Configuration Settings gives a walkthrough through the most important settings; for now, you must set the DaCHS root dir if you are not happy with /var/gavo:
[general] rootDir: /data/gavo
as /etc/gavo.rc.
Whatever rootDir is, it must exist and be writable by you, or you must have sufficient privileges to create it. Do not run dachs init as root, since the files and directories it creates will be owned by whoever ran the program. In the typical situation in which you may not write to rootDir's parent, do something like:
sudo mkdir -p /data/gavo sudo chown `id -nu`:gavo /data/gavo
You can now let DaCHS create its file system hierarchy:
dachs init
dachs init will spit out a warning about a missing file defaultmeta.txt on the first run. On that first run, you can ignore the warning; the missing file will be created by DaCHS.
If your database server is not on the same machine as your web server (which is not recommended for a test setup), you have to pass a complete DSN that lets DaCHS connect as a superuser to dachs init. A DSN ("Data Source Name") is a sequence of key-values pairs as used by ODBC or Postgres itself (with keys discussed in Database Connection Control Functions in the postgres documentation). You would say something like:
dachs init --dsn "host=myhost.xy port=5546 user=super password=secret dbname=wisdom"
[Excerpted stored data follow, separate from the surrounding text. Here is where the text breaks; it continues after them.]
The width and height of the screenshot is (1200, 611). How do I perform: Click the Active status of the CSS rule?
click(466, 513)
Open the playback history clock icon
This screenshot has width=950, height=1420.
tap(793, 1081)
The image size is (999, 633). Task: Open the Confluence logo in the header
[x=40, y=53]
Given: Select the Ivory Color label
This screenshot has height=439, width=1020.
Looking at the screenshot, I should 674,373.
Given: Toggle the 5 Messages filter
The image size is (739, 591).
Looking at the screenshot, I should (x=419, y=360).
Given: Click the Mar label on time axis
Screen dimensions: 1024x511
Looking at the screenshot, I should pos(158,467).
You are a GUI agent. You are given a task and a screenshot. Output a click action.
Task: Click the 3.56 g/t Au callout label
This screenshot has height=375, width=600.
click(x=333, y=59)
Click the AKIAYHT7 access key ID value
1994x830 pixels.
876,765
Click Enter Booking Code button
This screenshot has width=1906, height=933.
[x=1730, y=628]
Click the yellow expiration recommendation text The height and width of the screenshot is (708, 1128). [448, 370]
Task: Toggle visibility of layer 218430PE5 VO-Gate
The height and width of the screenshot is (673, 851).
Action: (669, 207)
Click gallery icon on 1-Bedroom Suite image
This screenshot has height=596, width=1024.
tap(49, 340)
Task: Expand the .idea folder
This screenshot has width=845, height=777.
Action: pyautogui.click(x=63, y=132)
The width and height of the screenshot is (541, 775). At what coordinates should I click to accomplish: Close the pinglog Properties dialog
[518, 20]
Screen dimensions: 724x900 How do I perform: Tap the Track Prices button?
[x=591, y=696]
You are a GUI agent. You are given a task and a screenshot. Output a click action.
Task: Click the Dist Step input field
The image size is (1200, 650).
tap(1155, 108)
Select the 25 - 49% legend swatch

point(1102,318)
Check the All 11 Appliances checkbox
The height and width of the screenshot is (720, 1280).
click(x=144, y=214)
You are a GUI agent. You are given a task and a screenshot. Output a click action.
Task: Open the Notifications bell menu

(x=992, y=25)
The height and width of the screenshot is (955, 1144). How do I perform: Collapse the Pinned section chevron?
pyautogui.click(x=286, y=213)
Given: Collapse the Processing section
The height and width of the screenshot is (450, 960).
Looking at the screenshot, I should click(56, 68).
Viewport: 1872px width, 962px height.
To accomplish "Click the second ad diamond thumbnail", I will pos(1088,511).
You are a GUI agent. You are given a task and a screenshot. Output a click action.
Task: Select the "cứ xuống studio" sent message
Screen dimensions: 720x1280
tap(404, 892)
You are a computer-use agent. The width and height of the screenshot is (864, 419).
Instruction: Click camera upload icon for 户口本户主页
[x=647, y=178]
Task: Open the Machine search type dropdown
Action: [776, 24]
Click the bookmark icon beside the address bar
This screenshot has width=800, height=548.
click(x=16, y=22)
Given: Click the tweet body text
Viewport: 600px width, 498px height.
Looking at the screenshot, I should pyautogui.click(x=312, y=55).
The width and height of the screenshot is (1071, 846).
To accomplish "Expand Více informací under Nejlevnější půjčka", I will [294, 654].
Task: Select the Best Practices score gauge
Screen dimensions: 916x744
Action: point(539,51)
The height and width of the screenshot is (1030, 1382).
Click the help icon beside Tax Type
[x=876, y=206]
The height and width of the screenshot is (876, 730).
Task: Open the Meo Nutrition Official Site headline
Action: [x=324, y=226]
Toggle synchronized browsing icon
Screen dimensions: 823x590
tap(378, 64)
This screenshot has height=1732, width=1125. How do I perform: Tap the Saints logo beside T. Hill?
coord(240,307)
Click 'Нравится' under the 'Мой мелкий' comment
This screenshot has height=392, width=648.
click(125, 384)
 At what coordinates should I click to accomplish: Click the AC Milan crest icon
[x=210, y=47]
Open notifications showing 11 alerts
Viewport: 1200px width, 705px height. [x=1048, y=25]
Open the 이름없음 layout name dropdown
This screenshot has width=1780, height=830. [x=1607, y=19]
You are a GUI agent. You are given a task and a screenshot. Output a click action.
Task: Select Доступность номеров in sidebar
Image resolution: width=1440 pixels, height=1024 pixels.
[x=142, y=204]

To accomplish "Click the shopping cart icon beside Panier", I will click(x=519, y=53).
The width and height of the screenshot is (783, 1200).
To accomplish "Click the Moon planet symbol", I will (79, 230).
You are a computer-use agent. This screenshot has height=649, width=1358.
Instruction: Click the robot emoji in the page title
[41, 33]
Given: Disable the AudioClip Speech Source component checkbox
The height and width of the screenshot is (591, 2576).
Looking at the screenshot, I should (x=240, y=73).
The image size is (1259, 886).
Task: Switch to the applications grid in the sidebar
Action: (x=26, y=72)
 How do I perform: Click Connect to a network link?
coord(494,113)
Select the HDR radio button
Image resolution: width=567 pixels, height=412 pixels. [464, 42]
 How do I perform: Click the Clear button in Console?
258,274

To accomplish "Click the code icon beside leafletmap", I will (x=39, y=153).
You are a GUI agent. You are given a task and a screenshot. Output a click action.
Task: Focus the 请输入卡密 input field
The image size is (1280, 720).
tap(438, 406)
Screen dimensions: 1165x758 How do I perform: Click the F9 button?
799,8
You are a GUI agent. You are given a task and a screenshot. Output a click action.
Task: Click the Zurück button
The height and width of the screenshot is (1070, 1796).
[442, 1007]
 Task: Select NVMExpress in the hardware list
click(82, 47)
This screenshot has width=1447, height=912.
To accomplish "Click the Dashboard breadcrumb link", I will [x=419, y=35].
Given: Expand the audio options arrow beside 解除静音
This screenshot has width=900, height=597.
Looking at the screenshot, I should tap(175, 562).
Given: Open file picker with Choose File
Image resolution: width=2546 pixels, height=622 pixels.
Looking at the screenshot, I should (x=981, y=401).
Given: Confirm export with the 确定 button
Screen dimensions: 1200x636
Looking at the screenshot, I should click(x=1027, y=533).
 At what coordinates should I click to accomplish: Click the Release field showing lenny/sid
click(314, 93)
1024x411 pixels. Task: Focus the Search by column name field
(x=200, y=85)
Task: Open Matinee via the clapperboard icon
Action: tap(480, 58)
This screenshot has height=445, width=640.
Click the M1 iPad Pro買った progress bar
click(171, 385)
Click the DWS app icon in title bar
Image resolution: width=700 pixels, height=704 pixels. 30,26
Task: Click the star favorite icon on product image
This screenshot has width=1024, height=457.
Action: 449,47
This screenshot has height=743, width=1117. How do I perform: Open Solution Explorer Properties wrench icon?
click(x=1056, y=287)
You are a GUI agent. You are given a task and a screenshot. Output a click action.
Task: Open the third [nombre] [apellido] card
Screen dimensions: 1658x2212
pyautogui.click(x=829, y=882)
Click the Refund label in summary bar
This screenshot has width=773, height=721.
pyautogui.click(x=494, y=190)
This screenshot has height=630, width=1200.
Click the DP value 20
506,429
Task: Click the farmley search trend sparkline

– make sure you give at least dbname and whatever role DaCHS ends up using has superuser privileges during setup (that role is not used during normal DaCHS operation any more).
You can later run gavo init again. It will not clobber anything you did in the meantime (well, if it does, it's a bug and you should fiercely complain). In particular, this is the most convenient way to create directories if you changed locations in gavo.rc.
Though you can operate the server manually through dachs serve (start|stop|reload), you will probably want to have your init system automatically start it. See https://docs.g-vo.org/DaCHS/tutorial.html#starting-and-stopping-the-server for details on integrating DaCHS with either sysvinit or systemd.
We do not really recommend using Docker containers on production machines. We do, however, use Docker in our internal QA to check installability and upgradeability; in case you are curious what we do, see http://svn.ari.uni-heidelberg.de/svn/integration/dockerbased .
Still, if you want to build a Docker-able DaCHS take a look at the corresponding Git or, analogously, Docker repositories.